Nadine Nortier offre à Mouchette des sourires rares et magnifiques, dans l’éphémère moment de bonheur à l’adresse d’un garçon, lors d’un tour d’auto-tamponneuses. Le père lui retournera une baffe, histoire de lui rappeler que le rire est réservé aux hommes. Car dans Mouchette les femmes n’ont pas même de quoi sourire. Dès le premier plan, la mère annonce la couleur : que vont devenir ses enfants sans elle, car elle va mourir. Le père, ivrogne bas de plafond, qui s’exclu de la souffrance létale de sa femme, témoigne à sa fille une indifférence uniquement interrompue par remontrances et brimades, vengeance de sa lâcheté devant la maladie et de la médiocre condition sociale dans laquelle il laisse croupir sa famille. Tout le village est au courant, épiant la chronique d’une mort annoncée.
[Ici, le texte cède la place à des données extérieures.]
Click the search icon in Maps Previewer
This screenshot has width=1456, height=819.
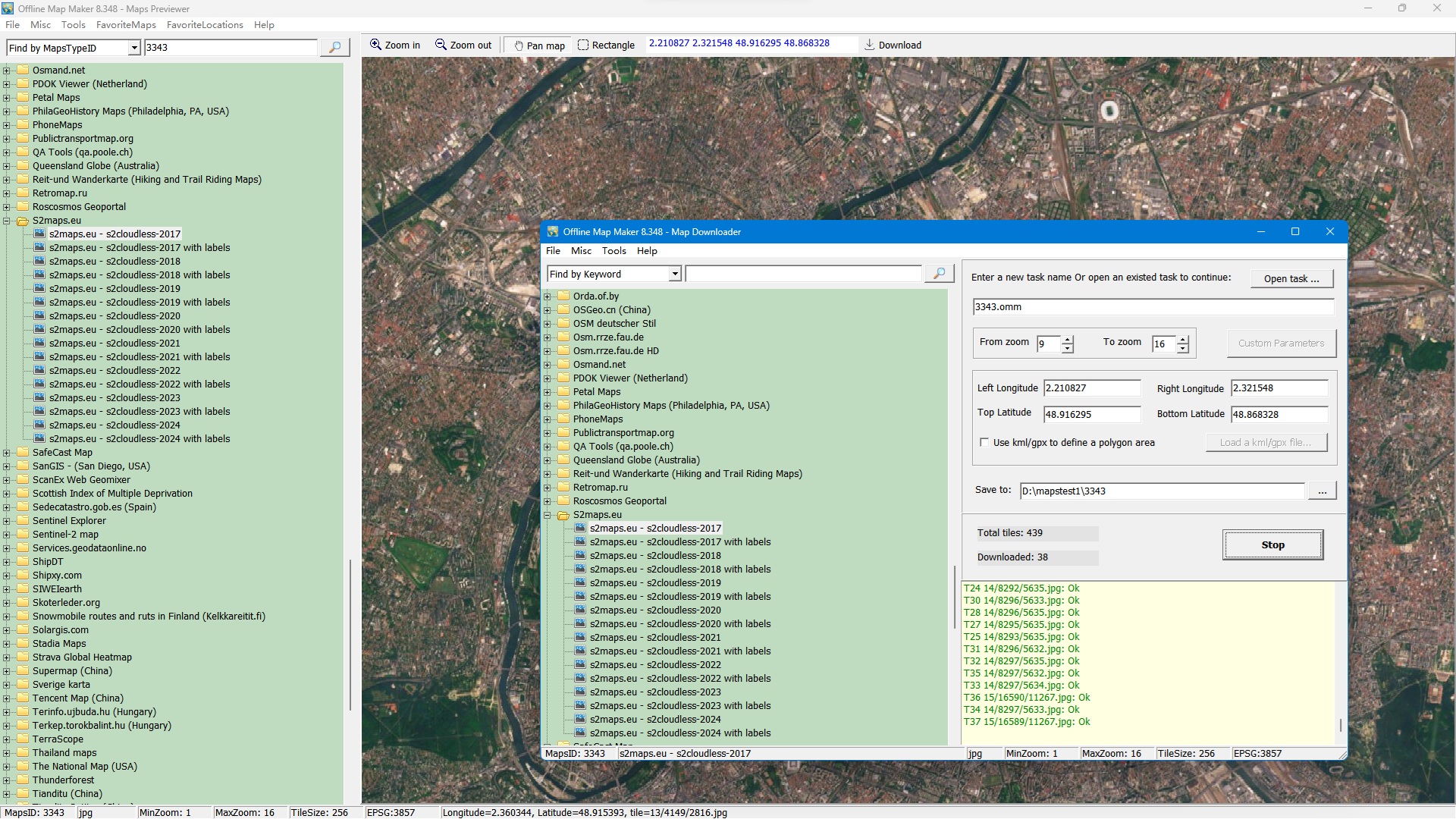(334, 47)
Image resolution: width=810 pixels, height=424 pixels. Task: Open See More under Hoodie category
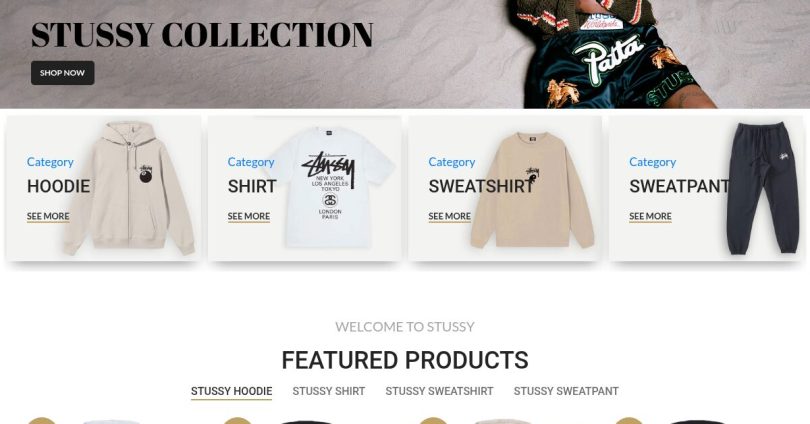[x=48, y=216]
Car Mouchette ne se laisse pas emporter dans le misérabilisme. Pleine de bonté, mais pauvre, donc rejetée, méprisée, moquée, elle subit en s’enfermant dans une bouderie économe de mots. Elle assume tout, la mère, le bébé, le petit déjeuner, les courses, le père et même Arsène le braconnier.
Du moins le croyait elle
, jusqu’à ce qu’il la viole. Jamais Bresson n’a filmé aussi juste, aussi sensible aussi émotionnellement fort. La chasse, hommage à Jean Renoir, est tout aussi symbolique, tout aussi puissante, ouvrant sur un un final qui est un immense moment de cinéma. Seize ans après « Journal d’un curé de campagne », le cinéaste s’attaque à une autre œuvre de Bernanos. Encore une fois, il transpose à l’écran la force et la délicatesse du roman. Certes, avec son style, dépouillé jusqu’à l’austérité, qui lui est propre, mais qui a l’avantage d’aller à l’essentiel, sans scories, affaiblissement ou prostitution. La force de la réalisation de « Mouchette » est indiscutable et, pour une fois, les acteurs jouent justes à commencer par Nadine Nortier tout simplement extraordinaire dans le rôle titre. Il est clair que je n’aime pas Bresson, son arrogance vis à vis de son art et son mépris des acteurs. Mais dans ce film le réalisateur se hisse au niveau de « Panique », aussi noir et désespéré, mais sans la haine, car il n’est paradoxalement pas misanthrope, contrairement à Duvivier. Pour être complet, le choix musical et la bande son très travaillée, contribuent à la réussite de ce très grand film.